Re: JSL - Find % of missing data

Thank you for the step by step explanation. Step 1, 2 and 4 are the new tricks I learnt and are very helpful. No wonder why my script was failing if there was no missing data. I will remember to split the statement when applying multiple conditions.

Re: JSL - Find % of missing data

PLEASE RE-READ if you saw this earlier. There was a mistake.

 

Using JMP's built-in function, Col N Missing ( ), simplifies this task. I will show 2 approaches.

 

SOLUTION #1:

  • Create a column to count missings by group in the first table.
  • Summarize the first table.
  • Change the name of the N Rows column (if you want) and make a formula column for the ratio.

 

Names Default To Here( 1 );

//these 2 lines just create a table with overall missing rate of 35% for the weight varable.
dt = Open( "$Sample_Data\Car Physical Data.jmp" );
dt:weight[Loc( J( 116, 1, Random Binomial( 1, .35 ) ) == 0 )] = .;

//add a formula column to compute n missing rows.
dt << New Column( "Missing Rows", formula( Col N Missing( :weight, :country, :type ) ) );

//create summary table, rename N Rows column, and add a % missing formula column.
dtSum = dt << Summary( Group( :Country, :Type, :missing rows));
dtSum:N Rows << set name("Total Rows");
dtSum << new column ("Pct Missing", formula(:missing rows / :total rows));

 

SOLUTION #2:

  • Create all of the formula columns in the first table, then take a straight summary.
  • Optionally, delete the N Rows column from the Summary table.

** The "gotcha" in this method is in the Total Rows ( ) function.

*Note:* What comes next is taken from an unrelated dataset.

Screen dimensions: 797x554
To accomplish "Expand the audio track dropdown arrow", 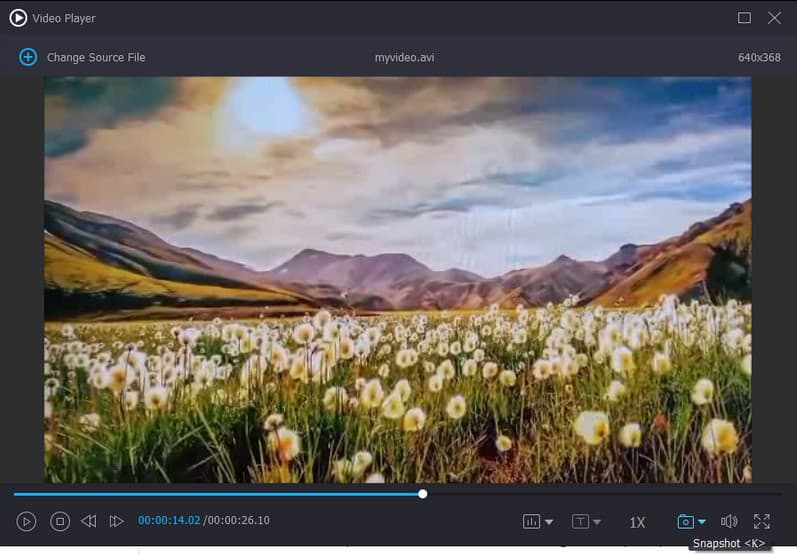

You need to lead off with a "1" for the first argument, to serve as a dummy column, because the first argument cannot be used as a grouping column. Omit the 1, and you'll see that the counts reflect the number of rows in the "type" group only... not the combination of country and type.

 

Cheers, and apologies for the error the first time through.

 

Names Default To Here( 1 );

//don't worry about these; these are just to get a table present with some missing values @ an
//overall missing rate of 35%
dt = Open( "$Sample_Data\Car Physical Data.jmp" );
dt:weight[Loc( J( 116, 1, Random Binomial( 1, .35 ) ) == 0 )] = .;

//create formula columns using built-in functions to get what you're after.
dt << New Column( "Missing Rows", formula( Col N Missing( :weight, :country, :type ) ) );
dt << New Column( "Total Rows", formula( Col Number( 1, :country, :type ) ) );
dt << New Column( "Group Pct Missing", formula( :missing rows / :total rows ) );

//view summary table.
dtSum = dt << Summary( Group( :Country, :Type, :missing rows, :total rows, :group pct missing));

 

rverma
Level III

Re: JSL - Find % of missing data

Thank you for the simple and compact solution. It does add an extra column to the original table but that is not an issue for me.